- Exercise directions -
Range to output from the entries below: the line containing "Toggle IN/CM units" through the line containing "The width and height of the screenshot is (1000, 1000).". Set it down exactly, ends included, nothing else.

- Material shown -
==================================================

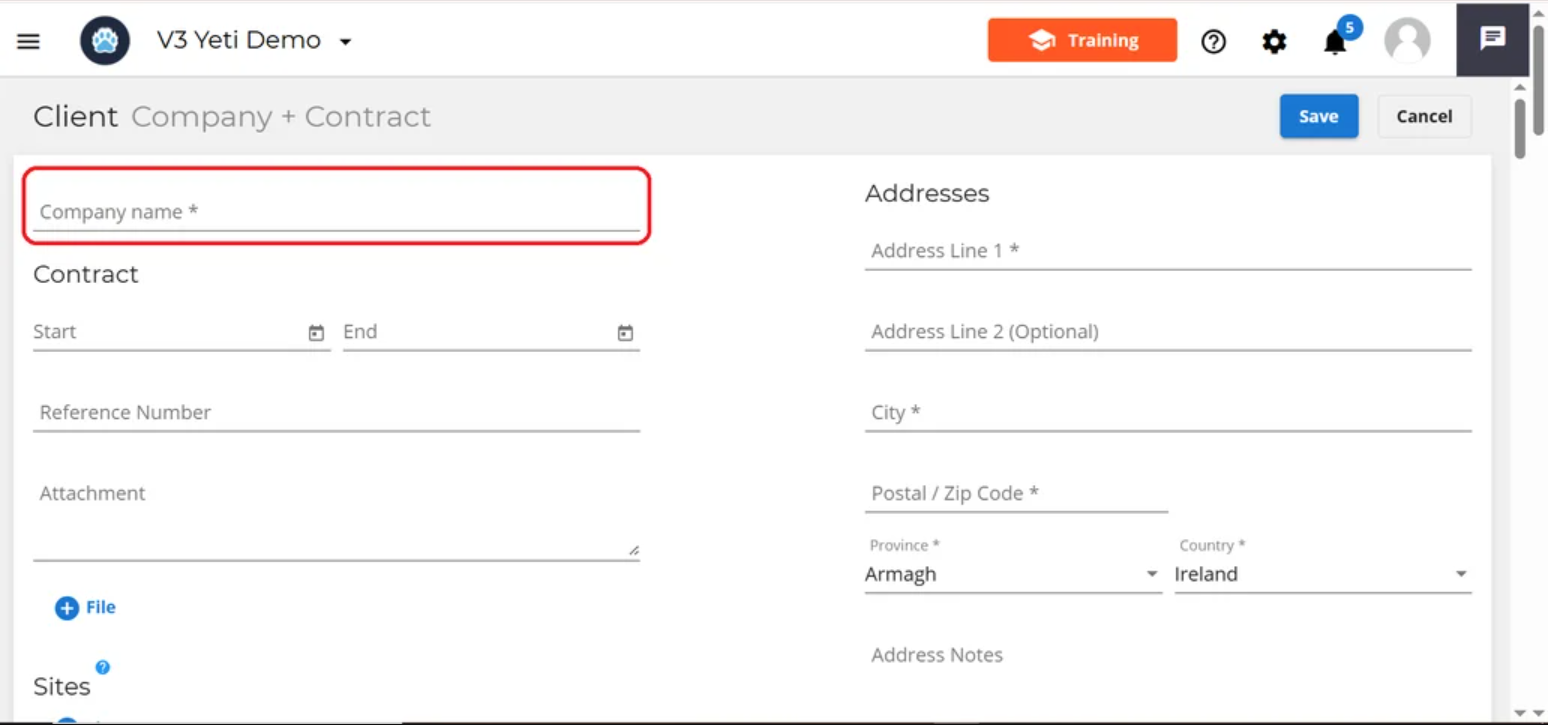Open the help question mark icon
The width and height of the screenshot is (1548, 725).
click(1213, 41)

==================================================

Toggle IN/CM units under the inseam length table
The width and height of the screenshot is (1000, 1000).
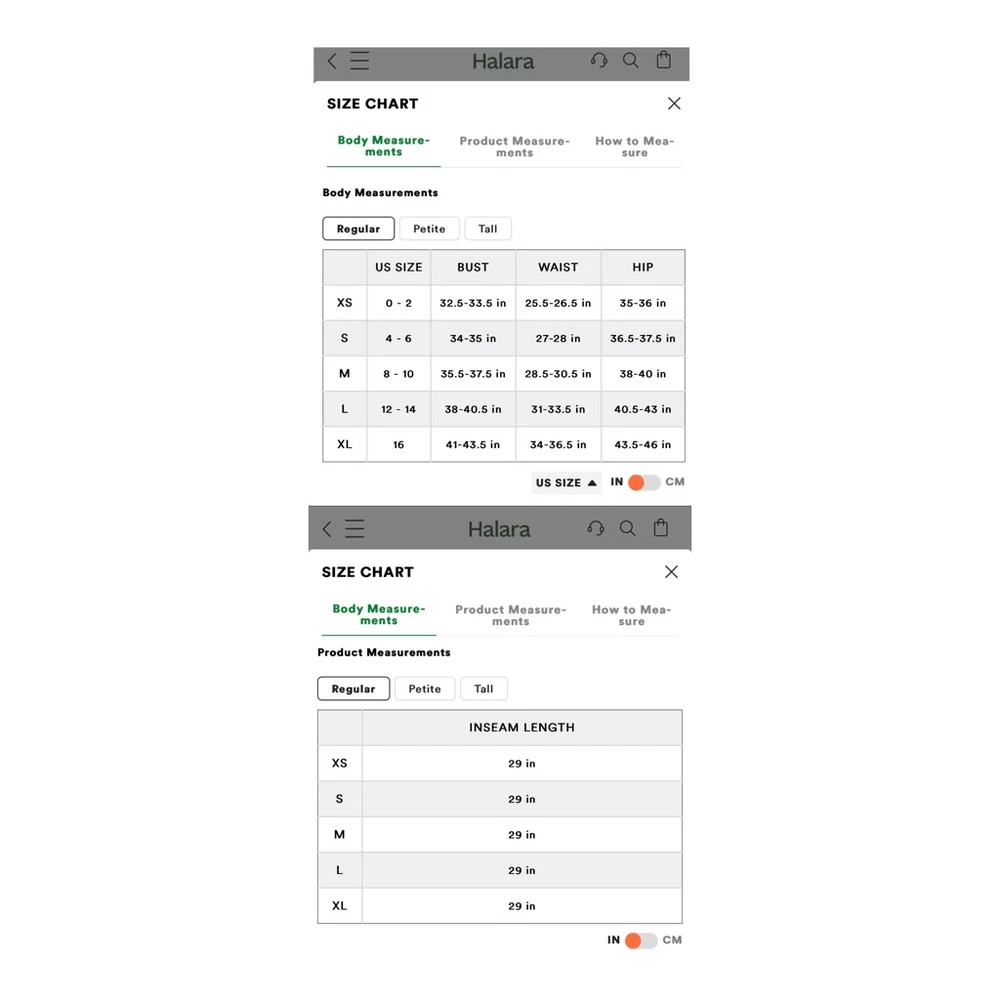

==================================================

- Completed task -
Toggle IN/CM units under the inseam length table
The width and height of the screenshot is (1000, 1000).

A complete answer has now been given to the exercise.